Standard Chartered Plc’s chief executive officer wants more clarity from the Bank of England on cutting bonuses for top bankers as the coronavirus upends economies.
“It’s not very clear actually from their statement what they intend,” Bill Winters said in a Bloomberg Television interview yesterday. StanChart intends “to be completely responsible about the way that we pay our colleagues, and first and foremost is to see what the performance is of the business,” and then to consider conditions for “all of our stakeholders.” Winters said the bank plans to assess bonuses at the beginning of next year.
The BoE’s bank supervision arm this week warned the country’s lenders against paying cash bonuses to top executives during the current crisis, joining with other European regulators in a call to urge the industry to conserve funds that can be used to support lending. The Prudential Regulation Authority also pushed the banks to cancel dividends, and they complied with that request, sending their shares plunging on Wednesday.
None of the banks have so far said what they plan to do on bonuses, however. The PRA’s letter to lenders said it “expects banks not to pay any cash bonuses to senior staff, including all material risk takers, and is confident that bank boards are already considering and will take any appropriate further actions with regard to the accrual, payment and vesting of variable remuneration over coming months.”
Bonuses for this performance year have already been paid, Winters said. “Deferred awards, typically for people who joined us in the middle of the year from some other company,” some of those awards will vest in the course of this year, and according to the PRA, “it looks like cash payments should not be made. Once it’s clear what the rules are, we will comply with them.”
StanChart shares dropped 2.2% as of 12:33pm yesterday, adding to the previous day’s 7.3% slump.
Elsewhere in Europe, Deutsche Bank AG is said to be reviewing bonuses for its senior managers, while executives at Spain’s Banco Bilbao Vizcaya Argentaria SA are waiving bonuses.
The British central bank’s unprecedented interventions on dividends and bonuses have divided opinion.
Banks have been a focus of response to the pandemic as European governments aim to keep credit flowing to the economy, while seeking to avoid some of the perceived wrongs in how the 2008 financial crisis was handled. The lenders have been at the front end of massive government support, including relief on some capital buffers and more time to tackle soured loans.

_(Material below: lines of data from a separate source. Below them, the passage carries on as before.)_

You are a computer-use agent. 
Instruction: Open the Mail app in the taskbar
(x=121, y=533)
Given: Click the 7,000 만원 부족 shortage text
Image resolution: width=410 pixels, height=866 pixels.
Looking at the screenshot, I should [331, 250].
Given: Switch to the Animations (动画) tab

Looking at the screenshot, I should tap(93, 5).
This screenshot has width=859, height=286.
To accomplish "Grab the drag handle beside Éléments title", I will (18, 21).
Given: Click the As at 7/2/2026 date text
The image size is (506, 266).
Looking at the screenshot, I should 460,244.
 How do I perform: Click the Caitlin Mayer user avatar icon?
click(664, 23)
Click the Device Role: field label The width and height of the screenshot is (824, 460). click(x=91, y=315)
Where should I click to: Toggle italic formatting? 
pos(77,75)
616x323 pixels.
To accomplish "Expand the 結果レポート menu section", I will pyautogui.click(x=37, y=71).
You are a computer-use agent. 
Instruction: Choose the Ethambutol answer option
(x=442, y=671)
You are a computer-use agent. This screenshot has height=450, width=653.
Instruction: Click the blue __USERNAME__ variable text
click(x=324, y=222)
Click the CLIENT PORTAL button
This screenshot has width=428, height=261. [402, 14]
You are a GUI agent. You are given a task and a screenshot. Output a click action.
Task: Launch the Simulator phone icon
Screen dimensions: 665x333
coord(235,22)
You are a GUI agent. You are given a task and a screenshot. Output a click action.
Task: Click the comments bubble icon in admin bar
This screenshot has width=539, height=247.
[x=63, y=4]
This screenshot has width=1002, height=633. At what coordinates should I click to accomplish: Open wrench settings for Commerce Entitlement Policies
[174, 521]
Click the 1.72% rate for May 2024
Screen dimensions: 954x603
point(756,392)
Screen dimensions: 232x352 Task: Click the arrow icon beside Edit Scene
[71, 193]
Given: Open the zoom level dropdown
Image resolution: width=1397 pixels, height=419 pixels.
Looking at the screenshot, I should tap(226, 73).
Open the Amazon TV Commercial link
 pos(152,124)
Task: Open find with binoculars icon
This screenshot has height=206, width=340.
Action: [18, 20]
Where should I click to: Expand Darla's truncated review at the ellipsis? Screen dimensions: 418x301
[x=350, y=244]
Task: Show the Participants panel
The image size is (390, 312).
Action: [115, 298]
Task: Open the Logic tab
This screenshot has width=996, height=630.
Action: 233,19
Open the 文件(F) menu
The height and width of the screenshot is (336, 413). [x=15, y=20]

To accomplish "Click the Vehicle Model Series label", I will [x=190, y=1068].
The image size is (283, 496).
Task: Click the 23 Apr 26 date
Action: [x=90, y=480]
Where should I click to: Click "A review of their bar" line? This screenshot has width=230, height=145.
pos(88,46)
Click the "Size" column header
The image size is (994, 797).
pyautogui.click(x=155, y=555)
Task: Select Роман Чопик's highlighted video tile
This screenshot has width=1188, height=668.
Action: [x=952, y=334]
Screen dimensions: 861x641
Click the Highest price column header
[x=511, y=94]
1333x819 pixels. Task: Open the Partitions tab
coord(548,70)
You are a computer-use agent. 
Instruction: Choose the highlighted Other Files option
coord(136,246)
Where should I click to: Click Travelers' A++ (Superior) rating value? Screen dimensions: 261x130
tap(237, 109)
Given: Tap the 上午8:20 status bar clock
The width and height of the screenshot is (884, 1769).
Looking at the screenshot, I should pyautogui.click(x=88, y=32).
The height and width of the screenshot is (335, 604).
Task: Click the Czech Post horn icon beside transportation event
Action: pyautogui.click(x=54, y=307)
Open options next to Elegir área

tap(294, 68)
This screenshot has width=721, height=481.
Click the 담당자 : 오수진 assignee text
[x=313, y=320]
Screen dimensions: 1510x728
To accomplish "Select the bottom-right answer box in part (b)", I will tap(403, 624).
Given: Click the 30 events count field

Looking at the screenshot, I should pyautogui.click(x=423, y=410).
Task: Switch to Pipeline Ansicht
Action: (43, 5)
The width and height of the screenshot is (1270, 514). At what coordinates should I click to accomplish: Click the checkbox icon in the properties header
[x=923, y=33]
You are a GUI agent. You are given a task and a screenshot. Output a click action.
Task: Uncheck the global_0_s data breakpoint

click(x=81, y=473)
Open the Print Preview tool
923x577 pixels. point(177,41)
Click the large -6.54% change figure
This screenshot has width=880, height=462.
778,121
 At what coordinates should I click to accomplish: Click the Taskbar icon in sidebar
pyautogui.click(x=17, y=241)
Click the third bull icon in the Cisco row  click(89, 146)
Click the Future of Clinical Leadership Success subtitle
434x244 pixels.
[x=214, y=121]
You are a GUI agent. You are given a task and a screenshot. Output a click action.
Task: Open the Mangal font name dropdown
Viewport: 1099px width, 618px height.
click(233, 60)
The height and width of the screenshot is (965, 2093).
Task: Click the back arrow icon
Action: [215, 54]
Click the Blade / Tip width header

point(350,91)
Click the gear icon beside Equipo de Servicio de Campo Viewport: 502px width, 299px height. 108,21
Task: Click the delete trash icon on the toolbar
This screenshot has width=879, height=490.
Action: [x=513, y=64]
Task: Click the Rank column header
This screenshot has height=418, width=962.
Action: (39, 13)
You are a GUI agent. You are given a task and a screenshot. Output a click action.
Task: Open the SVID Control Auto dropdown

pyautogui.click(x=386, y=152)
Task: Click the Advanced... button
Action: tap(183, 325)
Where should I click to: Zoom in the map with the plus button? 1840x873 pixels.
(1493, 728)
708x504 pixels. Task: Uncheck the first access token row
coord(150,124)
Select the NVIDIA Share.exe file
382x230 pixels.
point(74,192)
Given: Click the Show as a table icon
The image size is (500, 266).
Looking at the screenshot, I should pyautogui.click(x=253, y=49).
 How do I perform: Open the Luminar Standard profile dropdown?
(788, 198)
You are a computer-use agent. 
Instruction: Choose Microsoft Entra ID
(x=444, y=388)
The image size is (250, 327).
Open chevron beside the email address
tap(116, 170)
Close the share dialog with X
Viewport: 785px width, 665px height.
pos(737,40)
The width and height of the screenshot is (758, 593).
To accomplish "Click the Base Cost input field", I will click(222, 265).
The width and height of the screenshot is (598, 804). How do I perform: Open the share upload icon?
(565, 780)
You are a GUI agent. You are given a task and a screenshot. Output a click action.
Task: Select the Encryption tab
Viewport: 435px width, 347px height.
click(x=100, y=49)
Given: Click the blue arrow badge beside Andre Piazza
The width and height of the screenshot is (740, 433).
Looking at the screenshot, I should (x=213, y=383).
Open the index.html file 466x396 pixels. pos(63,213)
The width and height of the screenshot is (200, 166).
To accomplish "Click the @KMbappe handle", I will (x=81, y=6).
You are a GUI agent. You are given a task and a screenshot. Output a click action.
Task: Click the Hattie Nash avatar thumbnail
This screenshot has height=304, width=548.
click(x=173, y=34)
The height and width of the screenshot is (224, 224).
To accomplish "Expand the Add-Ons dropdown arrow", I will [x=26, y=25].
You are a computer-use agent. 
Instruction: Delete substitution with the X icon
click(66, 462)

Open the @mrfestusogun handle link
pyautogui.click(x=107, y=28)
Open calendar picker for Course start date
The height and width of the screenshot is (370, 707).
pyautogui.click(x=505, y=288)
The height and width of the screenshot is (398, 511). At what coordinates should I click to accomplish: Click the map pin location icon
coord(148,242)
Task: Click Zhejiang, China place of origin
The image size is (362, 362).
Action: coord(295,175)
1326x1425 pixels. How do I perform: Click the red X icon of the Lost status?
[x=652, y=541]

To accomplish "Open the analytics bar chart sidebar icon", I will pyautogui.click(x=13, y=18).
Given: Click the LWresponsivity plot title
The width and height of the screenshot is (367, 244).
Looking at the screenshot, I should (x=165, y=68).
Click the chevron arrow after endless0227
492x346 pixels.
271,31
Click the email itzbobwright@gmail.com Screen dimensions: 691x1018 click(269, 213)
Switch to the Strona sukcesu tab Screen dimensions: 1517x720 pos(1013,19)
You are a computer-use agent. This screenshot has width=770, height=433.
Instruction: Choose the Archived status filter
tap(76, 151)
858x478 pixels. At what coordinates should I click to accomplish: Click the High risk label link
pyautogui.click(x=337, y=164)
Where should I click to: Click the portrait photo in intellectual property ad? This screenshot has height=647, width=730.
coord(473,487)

Given that support to the banks, Tim Bush, head of corporate governance at Pensions & Investment Research Consultants, one of Europe’s largest independent shareholder advisers, backed the BoE’s stance. He said banks shouldn’t pay any bonuses at all to their senior executives.
“We’d say the Bank of England has done the right thing on dividends and expecting significant restraint on variable pay,” Bush said.
Several investors disagree, and say the interventions have been too heavy-handed. HSBC Holdings Plc, whose shares have sunk more than 12% over two days, could renew its past threats to move to Asia, according to Colin McLean of SVM Asset Management in Edinburgh. Some of the bank’s board members and executives were angered by the BoE’s move, and want the bank to ditch its British domicile, the Financial Times reported late on Wednesday. An HSBC spokesperson told the FT the bank had no plans to reopen the issue.